_Problem_: Lines before the one containing "Task: Select the" are left out; return that line and all lines after it, exactly, through the end of the records below.
====================
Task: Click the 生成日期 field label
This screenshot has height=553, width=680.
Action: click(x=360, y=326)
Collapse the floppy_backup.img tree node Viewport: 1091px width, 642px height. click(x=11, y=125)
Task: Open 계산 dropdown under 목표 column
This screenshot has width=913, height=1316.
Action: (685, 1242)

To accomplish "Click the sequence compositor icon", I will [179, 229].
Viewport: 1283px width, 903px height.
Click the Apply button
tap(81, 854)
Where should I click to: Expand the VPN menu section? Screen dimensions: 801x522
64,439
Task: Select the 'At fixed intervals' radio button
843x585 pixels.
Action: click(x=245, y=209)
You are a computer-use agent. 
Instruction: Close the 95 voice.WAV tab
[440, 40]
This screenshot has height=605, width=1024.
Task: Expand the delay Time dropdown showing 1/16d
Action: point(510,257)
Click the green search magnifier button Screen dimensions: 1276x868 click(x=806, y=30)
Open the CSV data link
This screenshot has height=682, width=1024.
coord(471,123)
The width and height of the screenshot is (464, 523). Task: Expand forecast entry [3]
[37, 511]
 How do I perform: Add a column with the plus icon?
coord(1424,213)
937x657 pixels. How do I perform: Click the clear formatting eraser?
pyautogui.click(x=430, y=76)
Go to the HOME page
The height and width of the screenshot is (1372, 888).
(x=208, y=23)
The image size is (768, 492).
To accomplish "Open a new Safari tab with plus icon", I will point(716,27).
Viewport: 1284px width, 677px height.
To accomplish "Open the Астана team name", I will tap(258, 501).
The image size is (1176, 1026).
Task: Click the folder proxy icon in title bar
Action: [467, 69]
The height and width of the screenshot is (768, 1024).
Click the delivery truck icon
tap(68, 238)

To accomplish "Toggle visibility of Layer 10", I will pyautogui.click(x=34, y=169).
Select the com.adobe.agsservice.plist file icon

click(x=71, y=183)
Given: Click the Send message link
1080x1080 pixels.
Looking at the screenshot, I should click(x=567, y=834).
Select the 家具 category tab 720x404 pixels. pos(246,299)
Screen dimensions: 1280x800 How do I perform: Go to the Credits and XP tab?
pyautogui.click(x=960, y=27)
====================
_Output of the task_:
Task: Select the 'At fixed intervals' radio button
843x585 pixels.
Action: click(x=245, y=209)
You are a computer-use agent. 
Instruction: Close the 95 voice.WAV tab
[440, 40]
This screenshot has height=605, width=1024.
Task: Expand the delay Time dropdown showing 1/16d
Action: point(510,257)
Click the green search magnifier button Screen dimensions: 1276x868 click(x=806, y=30)
Open the CSV data link
This screenshot has height=682, width=1024.
coord(471,123)
The width and height of the screenshot is (464, 523). Task: Expand forecast entry [3]
[37, 511]
 How do I perform: Add a column with the plus icon?
coord(1424,213)
937x657 pixels. How do I perform: Click the clear formatting eraser?
pyautogui.click(x=430, y=76)
Go to the HOME page
The height and width of the screenshot is (1372, 888).
(x=208, y=23)
The image size is (768, 492).
To accomplish "Open a new Safari tab with plus icon", I will point(716,27).
Viewport: 1284px width, 677px height.
To accomplish "Open the Астана team name", I will tap(258, 501).
The image size is (1176, 1026).
Task: Click the folder proxy icon in title bar
Action: [467, 69]
The height and width of the screenshot is (768, 1024).
Click the delivery truck icon
tap(68, 238)

To accomplish "Toggle visibility of Layer 10", I will pyautogui.click(x=34, y=169).
Select the com.adobe.agsservice.plist file icon

click(x=71, y=183)
Given: Click the Send message link
1080x1080 pixels.
Looking at the screenshot, I should click(x=567, y=834).
Select the 家具 category tab 720x404 pixels. pos(246,299)
Screen dimensions: 1280x800 How do I perform: Go to the Credits and XP tab?
pyautogui.click(x=960, y=27)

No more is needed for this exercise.